Action item - In the kratom article, rewrite the part that starts at "Kratom Is Not" and ends after "to the vendor.", putting "promoted" wherever "touted" appears.

Selected passage -

•••••

Kratom Is Not a Safe Pain Treatment

By and
Tuesday, 30 July 2019 12:05 PM Current | Bio | Archive

Americans have a long history of falling for elixirs that claim to be benign, but in fact are packed with addictive substances.

For example, in the 1830s McMunn's Elixir of Opium was touted for “nervous irritability,” as well as rabies and tetanus, and Mrs. Winslow's Soothing Syrup — a morphine and alcohol concoction — was touted for fussy kids.

Today, we have kratom, a plant with active compounds mitragynine and 7-hydroxymitragynine, which affect the same opioid brain receptors as morphine, causing sedation and pleasure as well as decreasing pain when taken in large enough doses.

Hence, it's potentially addictive.

The Food and Drug Administration says kratom is illegal to sell as a medical remedy for pain, cancer, or whatever else occurs to the vendor.

•••••

Given material -
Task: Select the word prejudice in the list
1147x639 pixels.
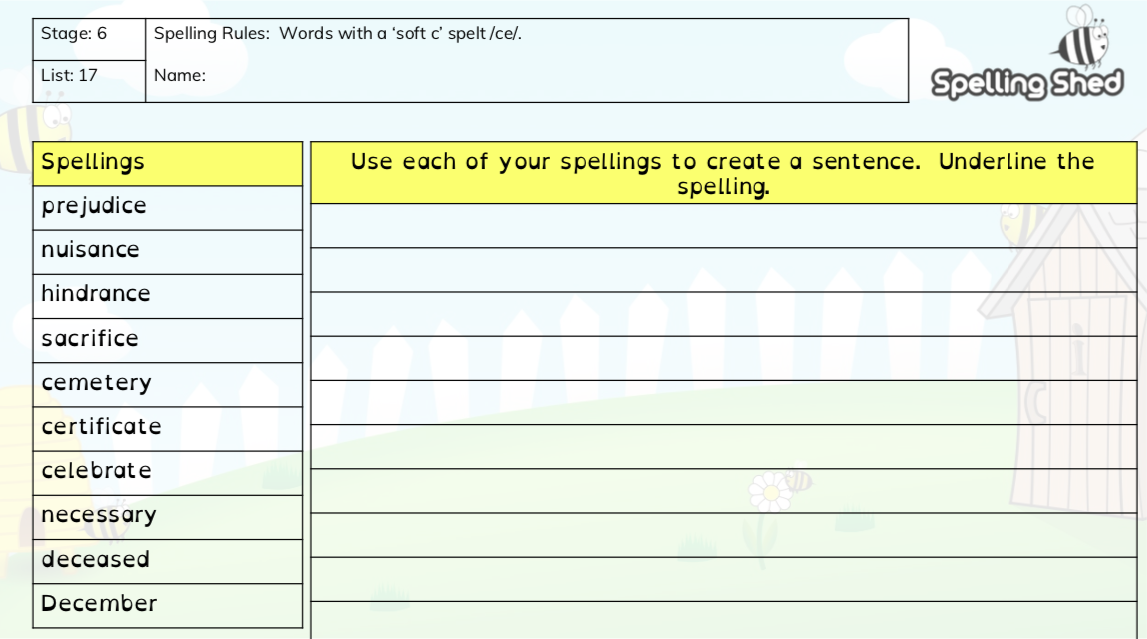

•••••

Problem solution -
Kratom Is Not a Safe Pain Treatment

By and
Tuesday, 30 July 2019 12:05 PM Current | Bio | Archive

Americans have a long history of falling for elixirs that claim to be benign, but in fact are packed with addictive substances.

For example, in the 1830s McMunn's Elixir of Opium was promoted for “nervous irritability,” as well as rabies and tetanus, and Mrs. Winslow's Soothing Syrup — a morphine and alcohol concoction — was promoted for fussy kids.

Today, we have kratom, a plant with active compounds mitragynine and 7-hydroxymitragynine, which affect the same opioid brain receptors as morphine, causing sedation and pleasure as well as decreasing pain when taken in large enough doses.

Hence, it's potentially addictive.

The Food and Drug Administration says kratom is illegal to sell as a medical remedy for pain, cancer, or whatever else occurs to the vendor.